El rey me dijo: «¿Qué pides?» Entonces oré al Dios de los cielos,
y dije al rey: «Si al rey le parece bien, y si tu siervo es grato en tu presencia, te ruego que me envíes a Judá, a la ciudad de los sepulcros de mis padres, para que la reedifique.»
El rey me dijo, estando la reina sentada junto a él: «¿Cuánto durará tu viaje? ¿Y cuándo volverás?» Pareció bien al rey enviarme, y yo le señalé una fecha.
Y dije al rey: «Si al rey le parece bien, que se me den cartas para los gobernadores de Transeufratina, a fin de que me dejen pasar hasta que llegue a Judá;
y una carta para Asaf, guarda del bosque del rey, a fin de que me dé madera para las puertas de la fortaleza del templo, para la muralla de la ciudad y para la casa que yo habite.» El rey me las concedió, porque la mano benéfica de mi Dios estaba sobre mí.
Fui, pues, a los gobernadores de Transeufratina y les di las cartas del rey. El rey había enviado conmigo jefes del ejército y caballería.
Cuando lo oyeron Sanbalat, el horonita, y Tobías, el siervo amonita, les disgustó mucho que hubiera venido alguien que procurara el bien de los israelitas.
Llegué a Jerusalén, y estuve allí tres días.
Me levanté de noche, yo y unos pocos hombres conmigo, sin haber contado a nadie lo que mi Dios me había puesto en el corazón de hacer por Jerusalén. No llevaba otra cabalgadura que la mía.
Salí de noche por la puerta del Valle hacia la fuente del Dragón y la puerta del Muladar; y observaba las murallas de Jerusalén, derruidas, y sus puertas, consumidas por el fuego.
Continué hacia la puerta de la Fuente y al estanque del Rey, pero no tenía espacio por donde pasar la cabalgadura.
Subí de noche por el torrente, observando la muralla; luego, dando la vuelta, entré por la puerta del Valle y regresé.
Los magistrados no sabían a dónde había ido yo ni lo que había hecho. Hasta entonces no había dicho nada a los judíos, ni a los sacerdotes, ni a los nobles, ni a los magistrados, ni a los demás que habían de hacer la obra.
Les dije: «Veis la mala situación en que nos encontramos: Jerusalén, en ruinas, y sus puertas, consumidas por el fuego. ¡Venid, edifiquemos la muralla de Jerusalén y no sigamos siendo el oprobio!»

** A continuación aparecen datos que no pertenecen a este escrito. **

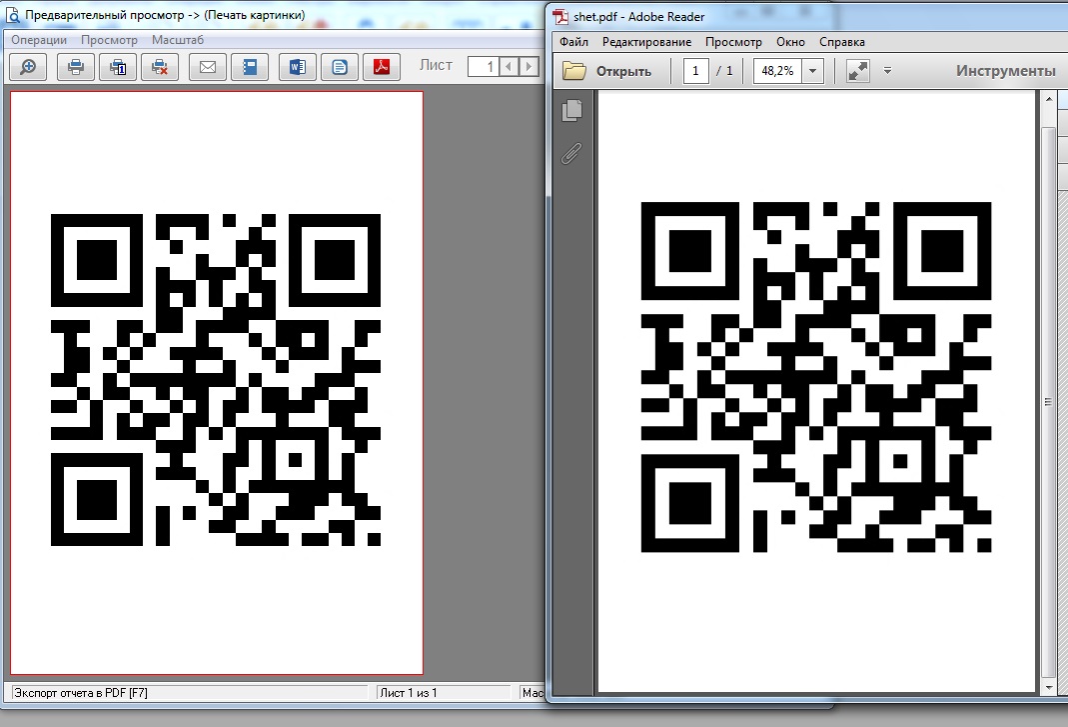Open the Масштаб menu
The width and height of the screenshot is (1068, 727).
click(x=178, y=40)
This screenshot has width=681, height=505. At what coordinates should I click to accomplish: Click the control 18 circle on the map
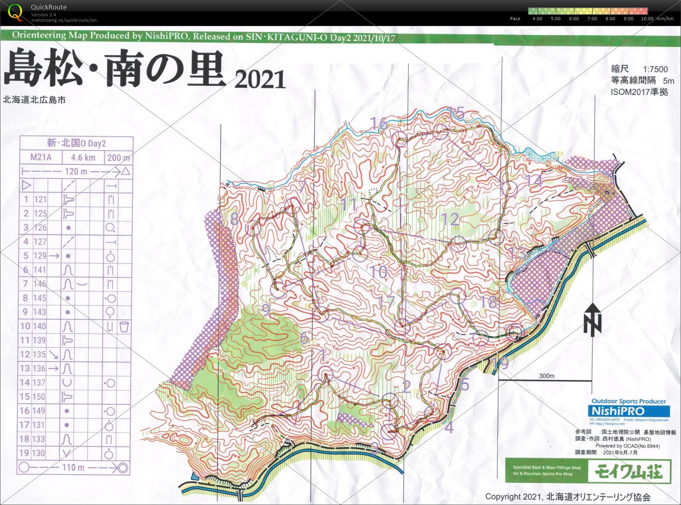click(458, 296)
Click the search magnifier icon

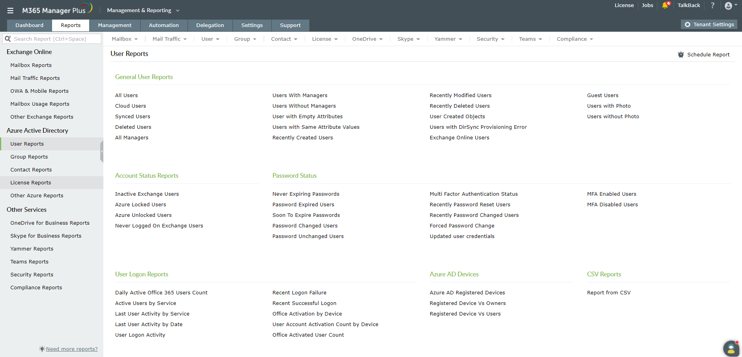pos(8,39)
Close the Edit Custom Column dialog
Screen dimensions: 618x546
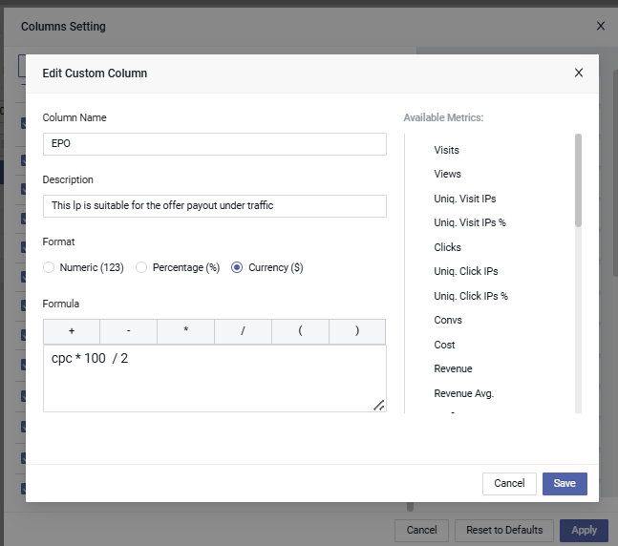pyautogui.click(x=578, y=73)
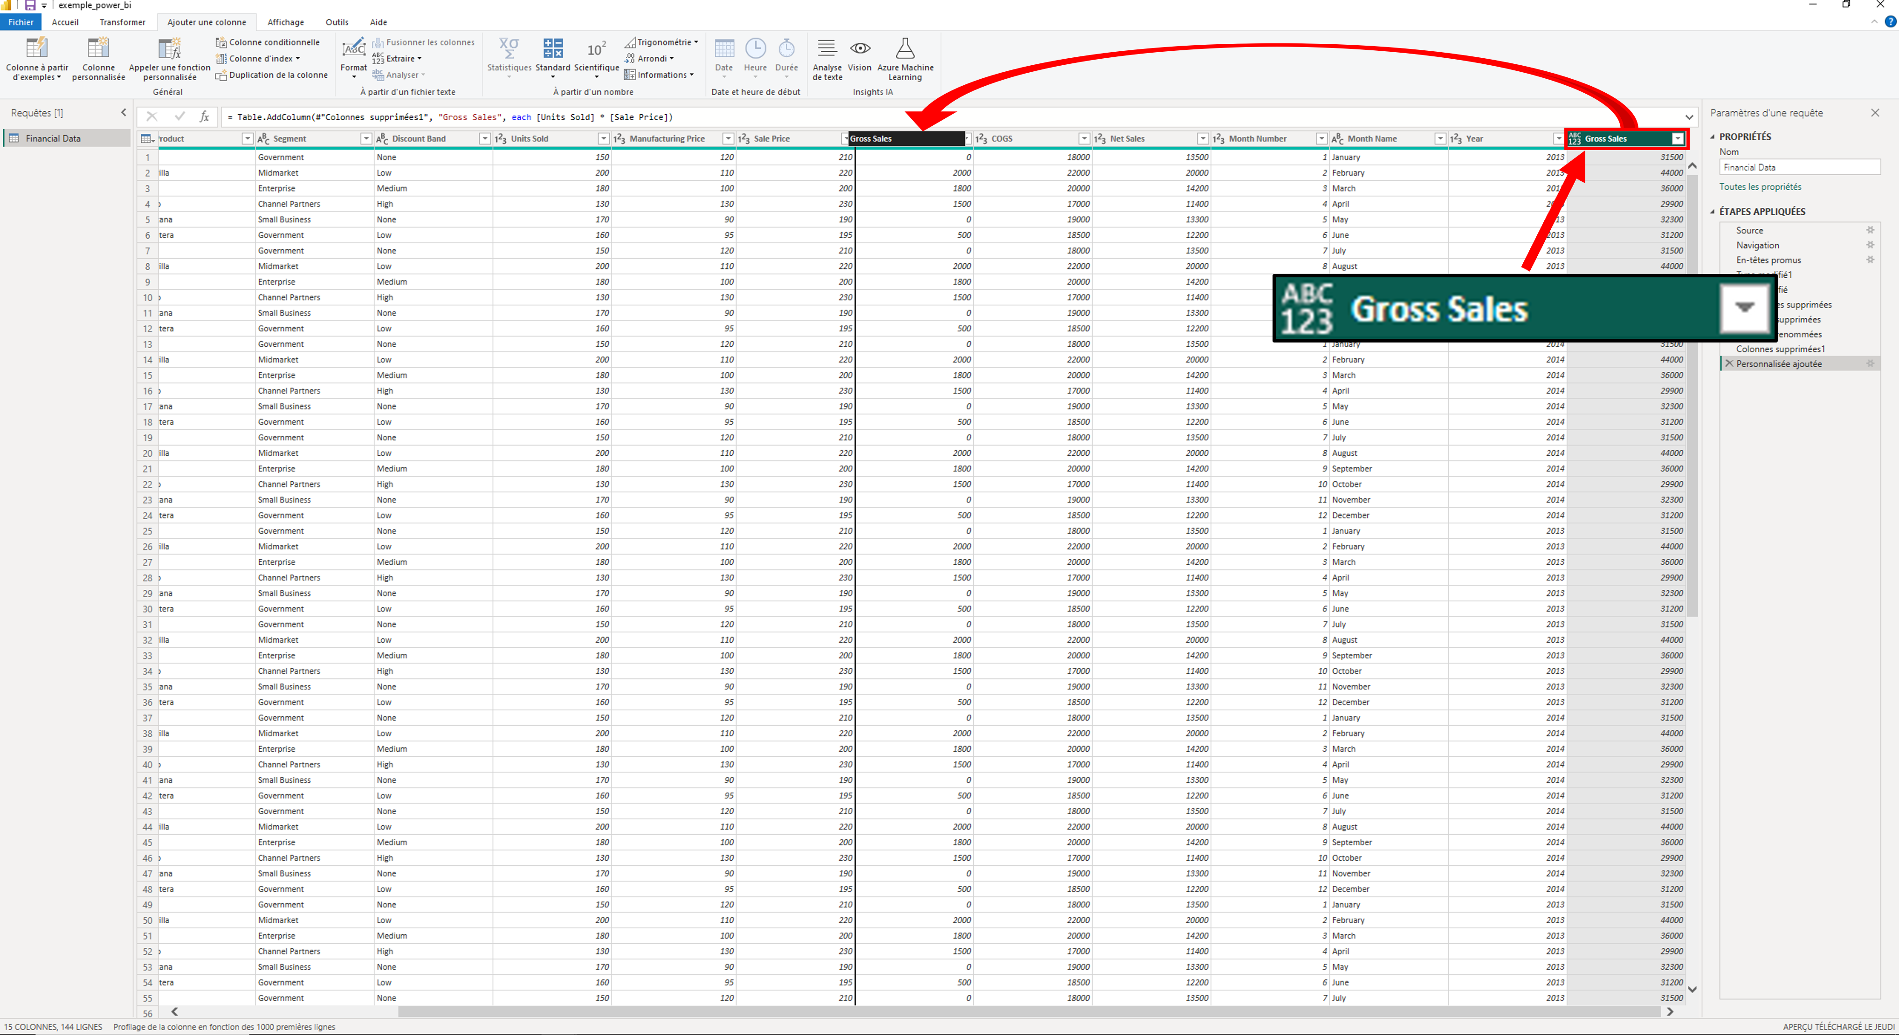Click the gear icon beside Source step
Screen dimensions: 1899x1035
(x=1870, y=230)
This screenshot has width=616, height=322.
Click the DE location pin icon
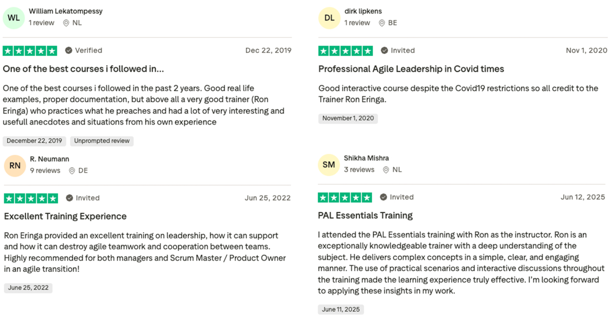tap(72, 171)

Les conté cómo la mano benéfica de mi Dios estaba sobre mí y también las palabras que el rey me había dicho. Dijeron: «¡Levantémonos y edifiquemos!» Y se echaron a la obra con buena voluntad.
Al oírlo Sanbalat, el horonita, Tobías, el siervo amonita, y Guésem, el árabe, se burlaron de nosotros y nos despreciaron diciendo: «¿Qué es eso que hacéis? ¿Os vais a rebelar contra el rey?»
Yo les respondí: «El Dios de los cielos nos hará prosperar; nosotros, sus siervos, nos levantaremos y edificaremos. Vosotros, en cambio, no tenéis parte ni derecho ni recuerdo en Jerusalén.»